Esta acuarela de 1830 es la primera reconstrucción artística de un ecosistema del pasado. Representa la fauna marina de lo que hoy es el condado de Dorset (en el suroeste de Inglaterra) a comienzos del periodo Jurásico, cuando la zona era el lecho de un mar tropical poco profundo. En el agua se luchan batallas a cual más disparatada y dos pterosaurios con aspecto de cometas parecen conversar en el cielo. Aunque hoy nos pueda parecer una ilustración muy pueril causó sensación en su época: circularon por toda Europa las litografías que reproducían este paisaje paleontológico.
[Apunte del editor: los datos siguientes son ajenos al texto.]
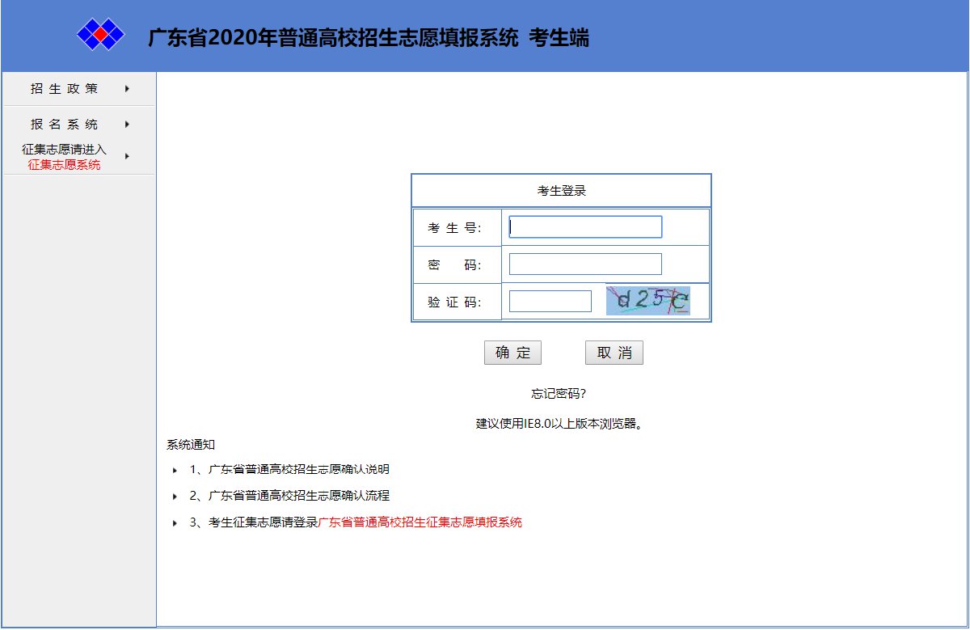Image resolution: width=970 pixels, height=630 pixels.
Task: Click the triangle bullet before notice 2
Action: click(x=175, y=497)
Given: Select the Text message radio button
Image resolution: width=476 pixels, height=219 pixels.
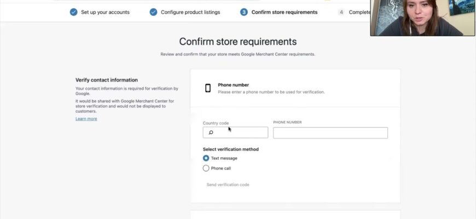Looking at the screenshot, I should click(206, 158).
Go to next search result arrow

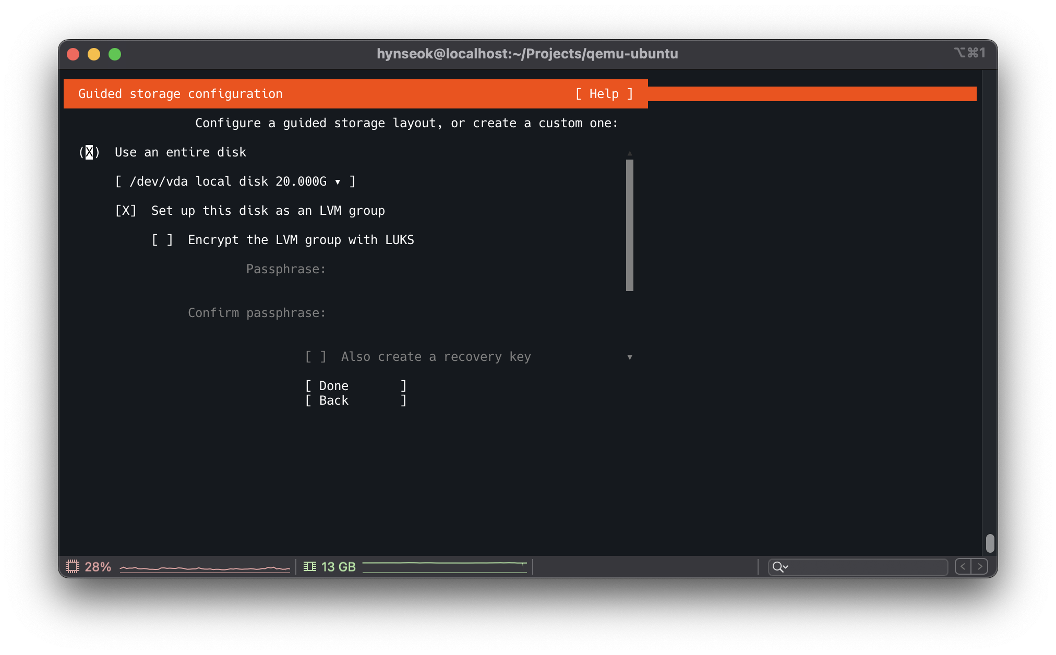click(x=980, y=566)
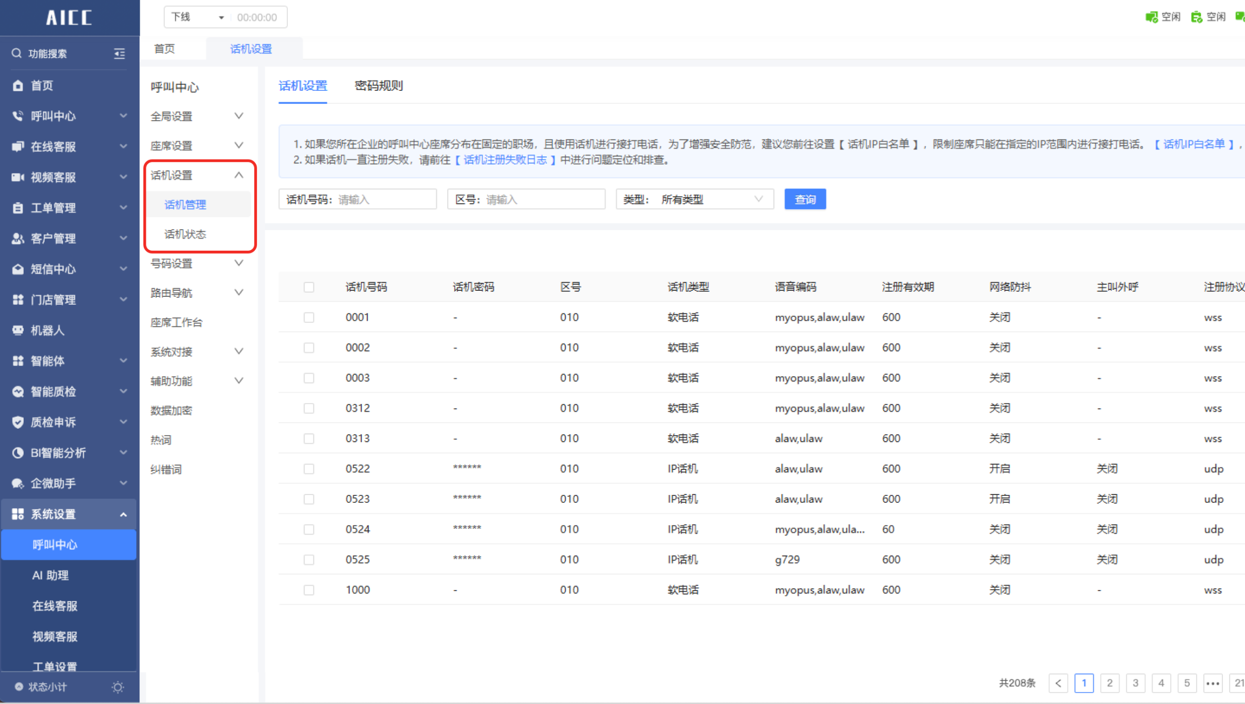Open the 话机状态 submenu item
Screen dimensions: 1245x704
[x=185, y=234]
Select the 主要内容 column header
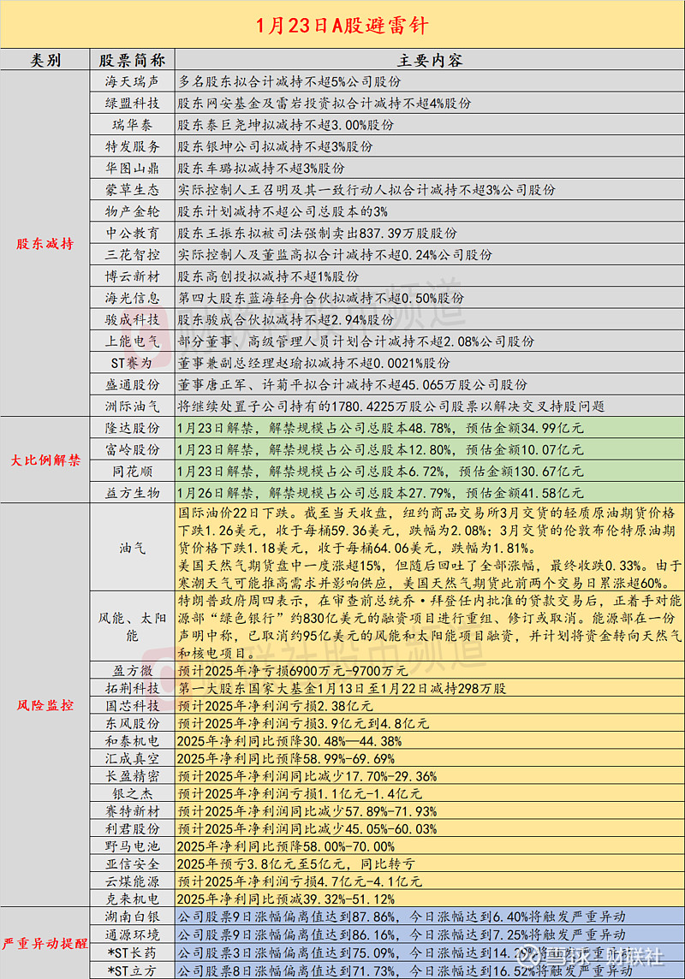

Lo pintó el geológo Henry De La Beche, el primer director del British Geological Survey, para ayudar con el dinero de la venta de las reproducciones a una amiga suya que vivía en la pobreza y el anonimato; ella había descubierto en los acantilados de su pueblo todas esas criaturas que maravillaban al mundo científico.

Richard Anning era un carpintero de Lyme Regis, un pueblecito costero de Dorset, que para complementar sus magros ingresos vendía en su casa fósiles a los turistas, cuando se consideraba el colmo de lo chic coleccionarlos. Los acantilados del municipio estaban llenos de ammonites y belemnites… para quienes se atrevieran a recogerlos. Durante el invierno había frecuentes desprendimientos de rocas y las furiosas tormentas del Canal podían arrojar al mar a cualquier despistado. El señor Anning solía llevarse a sus hijos mayores, Mary y Joseph, en sus peligrosas expediciones, pero murió de tuberculosis en 1810 y Mary, con once años, tuvo que hacerse cargo del negocio familiar.

Un día de 1812, ella y su hermano encontraron el esqueleto de una criatura totalmente desconocida para la Ciencia. Lo vendieron por 23 libras a un coleccionista, que se lo revendió a un naturalista de Londres. El mundo nunca había visto algo así: un reptil marino sin ningún pariente vivo conocido. Hoy sabemos que el fósil pertenecía a un ictiosaurio, un grupo de reptiles marinos muy frecuentes durante el Jurásico y que son un ejemplo por antonomasia de evolución convergente con los delfines. A raíz de este descubrimiento los estudiosos comenzaron a hablar tímidamente del concepto de extinción (que había vislumbrado Cuvier unos años antes) y a cuestionar la veracidad del Génesis, porque Noé no metió a este animal en su arca y se suponía que lo había hecho con todos. Se puso en marcha el debate intelectual que desembocó décadas más tarde en El origen de las especies de Darwin.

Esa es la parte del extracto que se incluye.